Extract every row below that contains the string "label", copying each matching row in full.

Word and item position data
----

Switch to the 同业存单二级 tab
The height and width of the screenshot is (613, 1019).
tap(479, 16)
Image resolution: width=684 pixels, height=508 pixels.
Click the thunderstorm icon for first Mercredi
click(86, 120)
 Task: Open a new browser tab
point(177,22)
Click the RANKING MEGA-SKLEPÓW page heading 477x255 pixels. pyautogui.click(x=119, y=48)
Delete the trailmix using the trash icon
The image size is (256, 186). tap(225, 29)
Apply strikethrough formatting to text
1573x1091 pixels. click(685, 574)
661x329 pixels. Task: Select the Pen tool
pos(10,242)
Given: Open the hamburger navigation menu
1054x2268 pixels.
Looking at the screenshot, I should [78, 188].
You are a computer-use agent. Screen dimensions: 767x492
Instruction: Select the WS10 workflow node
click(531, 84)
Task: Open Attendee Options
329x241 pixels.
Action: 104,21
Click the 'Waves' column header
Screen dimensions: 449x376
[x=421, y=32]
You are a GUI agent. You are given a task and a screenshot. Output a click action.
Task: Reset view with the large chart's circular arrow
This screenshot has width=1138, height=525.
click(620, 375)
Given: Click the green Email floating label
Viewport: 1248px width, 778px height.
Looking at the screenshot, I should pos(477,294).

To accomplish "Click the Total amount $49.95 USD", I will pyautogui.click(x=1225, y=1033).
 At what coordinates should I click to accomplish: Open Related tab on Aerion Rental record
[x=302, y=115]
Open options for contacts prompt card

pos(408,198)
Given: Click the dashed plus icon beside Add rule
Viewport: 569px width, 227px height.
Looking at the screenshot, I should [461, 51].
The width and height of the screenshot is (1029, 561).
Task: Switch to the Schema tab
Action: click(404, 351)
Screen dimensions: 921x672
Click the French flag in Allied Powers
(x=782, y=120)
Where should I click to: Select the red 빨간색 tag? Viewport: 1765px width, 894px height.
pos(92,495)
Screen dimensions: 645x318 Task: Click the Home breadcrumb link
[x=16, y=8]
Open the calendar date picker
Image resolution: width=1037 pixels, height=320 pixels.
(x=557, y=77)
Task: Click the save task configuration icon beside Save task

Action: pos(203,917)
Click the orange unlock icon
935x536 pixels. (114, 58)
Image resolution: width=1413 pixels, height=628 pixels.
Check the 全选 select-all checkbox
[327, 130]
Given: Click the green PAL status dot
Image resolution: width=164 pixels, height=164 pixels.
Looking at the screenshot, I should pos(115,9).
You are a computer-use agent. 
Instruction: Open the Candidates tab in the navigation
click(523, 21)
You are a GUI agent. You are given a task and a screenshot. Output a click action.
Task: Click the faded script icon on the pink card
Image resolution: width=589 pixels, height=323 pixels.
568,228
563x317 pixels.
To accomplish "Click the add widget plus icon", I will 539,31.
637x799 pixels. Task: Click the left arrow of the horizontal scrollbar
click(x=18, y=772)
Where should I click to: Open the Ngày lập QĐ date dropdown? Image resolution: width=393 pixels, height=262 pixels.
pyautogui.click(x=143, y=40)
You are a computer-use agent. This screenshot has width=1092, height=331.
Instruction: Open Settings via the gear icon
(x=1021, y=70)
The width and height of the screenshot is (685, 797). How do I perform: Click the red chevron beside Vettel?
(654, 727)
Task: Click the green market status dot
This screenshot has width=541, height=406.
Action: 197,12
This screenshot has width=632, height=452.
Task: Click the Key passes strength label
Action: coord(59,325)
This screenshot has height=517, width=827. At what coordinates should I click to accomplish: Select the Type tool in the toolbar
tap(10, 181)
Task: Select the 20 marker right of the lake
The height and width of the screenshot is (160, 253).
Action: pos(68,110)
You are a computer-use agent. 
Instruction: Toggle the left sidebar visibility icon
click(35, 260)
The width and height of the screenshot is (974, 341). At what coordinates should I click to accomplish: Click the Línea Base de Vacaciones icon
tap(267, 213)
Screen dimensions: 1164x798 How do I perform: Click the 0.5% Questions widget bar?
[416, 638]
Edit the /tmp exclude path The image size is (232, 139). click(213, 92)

----

Solution for this task
Given: Click the green Email floating label
Task: Click the Key passes strength label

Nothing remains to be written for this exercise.